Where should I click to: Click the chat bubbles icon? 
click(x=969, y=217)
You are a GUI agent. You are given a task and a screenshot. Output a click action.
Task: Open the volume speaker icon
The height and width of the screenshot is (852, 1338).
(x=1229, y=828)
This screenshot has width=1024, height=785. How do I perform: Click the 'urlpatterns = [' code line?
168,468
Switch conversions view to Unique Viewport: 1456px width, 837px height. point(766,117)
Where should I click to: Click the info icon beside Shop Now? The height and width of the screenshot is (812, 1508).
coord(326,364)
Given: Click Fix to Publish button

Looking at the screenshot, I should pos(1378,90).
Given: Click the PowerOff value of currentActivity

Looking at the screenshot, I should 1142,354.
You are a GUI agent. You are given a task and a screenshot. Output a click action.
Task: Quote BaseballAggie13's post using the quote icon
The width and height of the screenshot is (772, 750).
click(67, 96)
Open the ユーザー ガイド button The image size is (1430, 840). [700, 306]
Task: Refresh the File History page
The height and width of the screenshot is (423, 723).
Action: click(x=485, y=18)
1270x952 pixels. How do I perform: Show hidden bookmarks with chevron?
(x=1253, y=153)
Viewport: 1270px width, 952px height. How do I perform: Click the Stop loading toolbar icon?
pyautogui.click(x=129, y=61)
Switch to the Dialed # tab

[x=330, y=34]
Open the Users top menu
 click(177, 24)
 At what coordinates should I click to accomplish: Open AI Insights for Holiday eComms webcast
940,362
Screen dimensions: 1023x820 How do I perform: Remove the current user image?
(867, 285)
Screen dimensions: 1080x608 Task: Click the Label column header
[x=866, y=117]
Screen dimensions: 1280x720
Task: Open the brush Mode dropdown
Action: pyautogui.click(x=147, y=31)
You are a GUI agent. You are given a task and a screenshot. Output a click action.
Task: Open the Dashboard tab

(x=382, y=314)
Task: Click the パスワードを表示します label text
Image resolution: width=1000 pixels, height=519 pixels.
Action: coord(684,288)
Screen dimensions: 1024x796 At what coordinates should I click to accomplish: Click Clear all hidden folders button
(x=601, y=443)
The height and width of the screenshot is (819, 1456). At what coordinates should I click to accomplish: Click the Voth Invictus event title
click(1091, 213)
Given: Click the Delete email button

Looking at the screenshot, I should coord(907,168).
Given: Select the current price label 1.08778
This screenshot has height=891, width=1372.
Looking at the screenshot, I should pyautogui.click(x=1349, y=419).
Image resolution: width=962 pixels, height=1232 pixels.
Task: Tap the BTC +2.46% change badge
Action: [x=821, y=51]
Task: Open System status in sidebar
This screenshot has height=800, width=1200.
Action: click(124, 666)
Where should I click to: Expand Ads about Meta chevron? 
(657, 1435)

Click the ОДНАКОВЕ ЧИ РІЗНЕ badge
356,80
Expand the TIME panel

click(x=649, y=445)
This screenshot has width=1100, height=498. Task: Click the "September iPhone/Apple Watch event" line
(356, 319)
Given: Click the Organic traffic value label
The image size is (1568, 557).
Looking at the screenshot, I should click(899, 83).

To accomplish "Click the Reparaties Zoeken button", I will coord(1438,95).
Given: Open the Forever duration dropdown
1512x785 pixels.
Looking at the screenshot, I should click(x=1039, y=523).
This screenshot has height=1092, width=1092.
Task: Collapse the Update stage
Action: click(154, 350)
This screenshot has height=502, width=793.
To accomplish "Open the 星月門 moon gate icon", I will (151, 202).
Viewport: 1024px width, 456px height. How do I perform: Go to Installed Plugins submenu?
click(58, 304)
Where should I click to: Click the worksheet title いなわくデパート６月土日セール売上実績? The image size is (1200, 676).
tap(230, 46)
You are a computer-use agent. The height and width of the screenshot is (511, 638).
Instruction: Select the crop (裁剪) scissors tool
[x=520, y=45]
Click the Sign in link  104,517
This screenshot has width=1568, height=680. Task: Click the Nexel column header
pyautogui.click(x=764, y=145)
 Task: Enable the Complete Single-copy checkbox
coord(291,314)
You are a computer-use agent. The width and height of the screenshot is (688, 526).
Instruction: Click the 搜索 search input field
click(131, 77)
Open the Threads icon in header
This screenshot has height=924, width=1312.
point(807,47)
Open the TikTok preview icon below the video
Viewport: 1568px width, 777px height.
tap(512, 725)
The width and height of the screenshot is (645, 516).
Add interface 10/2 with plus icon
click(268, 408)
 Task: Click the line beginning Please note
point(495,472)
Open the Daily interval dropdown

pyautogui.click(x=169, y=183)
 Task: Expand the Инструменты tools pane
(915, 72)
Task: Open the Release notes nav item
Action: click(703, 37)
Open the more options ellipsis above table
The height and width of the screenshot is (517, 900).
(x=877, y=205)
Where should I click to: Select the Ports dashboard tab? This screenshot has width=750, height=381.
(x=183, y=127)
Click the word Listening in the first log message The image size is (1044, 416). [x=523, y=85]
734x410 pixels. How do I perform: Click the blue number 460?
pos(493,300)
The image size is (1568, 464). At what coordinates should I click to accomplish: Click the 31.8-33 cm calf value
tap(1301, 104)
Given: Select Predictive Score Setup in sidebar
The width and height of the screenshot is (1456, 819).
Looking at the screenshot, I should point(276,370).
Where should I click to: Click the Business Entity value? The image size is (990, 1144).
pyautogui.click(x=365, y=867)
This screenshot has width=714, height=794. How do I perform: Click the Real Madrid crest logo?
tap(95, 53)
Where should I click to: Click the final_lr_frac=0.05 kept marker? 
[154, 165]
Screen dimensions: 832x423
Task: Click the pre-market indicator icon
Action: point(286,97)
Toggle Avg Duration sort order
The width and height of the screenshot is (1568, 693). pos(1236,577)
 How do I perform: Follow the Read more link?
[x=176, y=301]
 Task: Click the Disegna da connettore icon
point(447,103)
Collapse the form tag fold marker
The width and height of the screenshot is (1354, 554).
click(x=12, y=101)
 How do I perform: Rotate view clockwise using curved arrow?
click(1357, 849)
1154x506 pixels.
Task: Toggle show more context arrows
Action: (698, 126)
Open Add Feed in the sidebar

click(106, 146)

◆ ◆ ◆ ◆ ◆ ◆ ◆

• **AIM**
Reproduce every one of the entries above word for word, without changing a single character.

• **OUTPUT BELOW**
Where should I click to: Click the chat bubbles icon? 
click(x=969, y=217)
You are a GUI agent. You are given a task and a screenshot. Output a click action.
Task: Open the volume speaker icon
The height and width of the screenshot is (852, 1338).
(x=1229, y=828)
This screenshot has width=1024, height=785. How do I perform: Click the 'urlpatterns = [' code line?
168,468
Switch conversions view to Unique Viewport: 1456px width, 837px height. point(766,117)
Where should I click to: Click the info icon beside Shop Now? The height and width of the screenshot is (812, 1508).
coord(326,364)
Given: Click Fix to Publish button

Looking at the screenshot, I should pos(1378,90).
Given: Click the PowerOff value of currentActivity

Looking at the screenshot, I should 1142,354.
You are a GUI agent. You are given a task and a screenshot. Output a click action.
Task: Quote BaseballAggie13's post using the quote icon
The width and height of the screenshot is (772, 750).
click(67, 96)
Open the ユーザー ガイド button The image size is (1430, 840). [700, 306]
Task: Refresh the File History page
The height and width of the screenshot is (423, 723).
Action: click(x=485, y=18)
1270x952 pixels. How do I perform: Show hidden bookmarks with chevron?
(x=1253, y=153)
Viewport: 1270px width, 952px height. How do I perform: Click the Stop loading toolbar icon?
pyautogui.click(x=129, y=61)
Switch to the Dialed # tab

[x=330, y=34]
Open the Users top menu
 click(177, 24)
 At what coordinates should I click to accomplish: Open AI Insights for Holiday eComms webcast
940,362
Screen dimensions: 1023x820 How do I perform: Remove the current user image?
(867, 285)
Screen dimensions: 1080x608 Task: Click the Label column header
[x=866, y=117]
Screen dimensions: 1280x720
Task: Open the brush Mode dropdown
Action: pyautogui.click(x=147, y=31)
You are a GUI agent. You are given a task and a screenshot. Output a click action.
Task: Open the Dashboard tab

(x=382, y=314)
Task: Click the パスワードを表示します label text
Image resolution: width=1000 pixels, height=519 pixels.
Action: coord(684,288)
Screen dimensions: 1024x796 At what coordinates should I click to accomplish: Click Clear all hidden folders button
(x=601, y=443)
The height and width of the screenshot is (819, 1456). At what coordinates should I click to accomplish: Click the Voth Invictus event title
click(1091, 213)
Given: Click the Delete email button

Looking at the screenshot, I should coord(907,168).
Given: Select the current price label 1.08778
This screenshot has height=891, width=1372.
Looking at the screenshot, I should pyautogui.click(x=1349, y=419).
Image resolution: width=962 pixels, height=1232 pixels.
Task: Tap the BTC +2.46% change badge
Action: [x=821, y=51]
Task: Open System status in sidebar
This screenshot has height=800, width=1200.
Action: click(124, 666)
Where should I click to: Expand Ads about Meta chevron? 
(657, 1435)

Click the ОДНАКОВЕ ЧИ РІЗНЕ badge
356,80
Expand the TIME panel

click(x=649, y=445)
This screenshot has width=1100, height=498. Task: Click the "September iPhone/Apple Watch event" line
(356, 319)
Given: Click the Organic traffic value label
The image size is (1568, 557).
Looking at the screenshot, I should click(899, 83).

To accomplish "Click the Reparaties Zoeken button", I will coord(1438,95).
Given: Open the Forever duration dropdown
1512x785 pixels.
Looking at the screenshot, I should click(x=1039, y=523).
This screenshot has height=1092, width=1092.
Task: Collapse the Update stage
Action: click(154, 350)
This screenshot has height=502, width=793.
To accomplish "Open the 星月門 moon gate icon", I will (151, 202).
Viewport: 1024px width, 456px height. How do I perform: Go to Installed Plugins submenu?
click(58, 304)
Where should I click to: Click the worksheet title いなわくデパート６月土日セール売上実績? The image size is (1200, 676).
tap(230, 46)
You are a computer-use agent. The height and width of the screenshot is (511, 638).
Instruction: Select the crop (裁剪) scissors tool
[x=520, y=45]
Click the Sign in link  104,517
This screenshot has width=1568, height=680. Task: Click the Nexel column header
pyautogui.click(x=764, y=145)
 Task: Enable the Complete Single-copy checkbox
coord(291,314)
You are a computer-use agent. The width and height of the screenshot is (688, 526).
Instruction: Click the 搜索 search input field
click(131, 77)
Open the Threads icon in header
This screenshot has height=924, width=1312.
point(807,47)
Open the TikTok preview icon below the video
Viewport: 1568px width, 777px height.
tap(512, 725)
The width and height of the screenshot is (645, 516).
Add interface 10/2 with plus icon
click(268, 408)
 Task: Click the line beginning Please note
point(495,472)
Open the Daily interval dropdown

pyautogui.click(x=169, y=183)
 Task: Expand the Инструменты tools pane
(915, 72)
Task: Open the Release notes nav item
Action: click(703, 37)
Open the more options ellipsis above table
The height and width of the screenshot is (517, 900).
(x=877, y=205)
Where should I click to: Select the Ports dashboard tab? This screenshot has width=750, height=381.
(x=183, y=127)
Click the word Listening in the first log message The image size is (1044, 416). [x=523, y=85]
734x410 pixels. How do I perform: Click the blue number 460?
pos(493,300)
The image size is (1568, 464). At what coordinates should I click to accomplish: Click the 31.8-33 cm calf value
tap(1301, 104)
Given: Select Predictive Score Setup in sidebar
The width and height of the screenshot is (1456, 819).
Looking at the screenshot, I should point(276,370).
Where should I click to: Click the Business Entity value? The image size is (990, 1144).
pyautogui.click(x=365, y=867)
This screenshot has width=714, height=794. How do I perform: Click the Real Madrid crest logo?
tap(95, 53)
Where should I click to: Click the final_lr_frac=0.05 kept marker? 
[154, 165]
Screen dimensions: 832x423
Task: Click the pre-market indicator icon
Action: point(286,97)
Toggle Avg Duration sort order
The width and height of the screenshot is (1568, 693). pos(1236,577)
 How do I perform: Follow the Read more link?
[x=176, y=301]
 Task: Click the Disegna da connettore icon
point(447,103)
Collapse the form tag fold marker
The width and height of the screenshot is (1354, 554).
click(x=12, y=101)
 How do I perform: Rotate view clockwise using curved arrow?
click(1357, 849)
1154x506 pixels.
Task: Toggle show more context arrows
Action: (698, 126)
Open Add Feed in the sidebar

click(106, 146)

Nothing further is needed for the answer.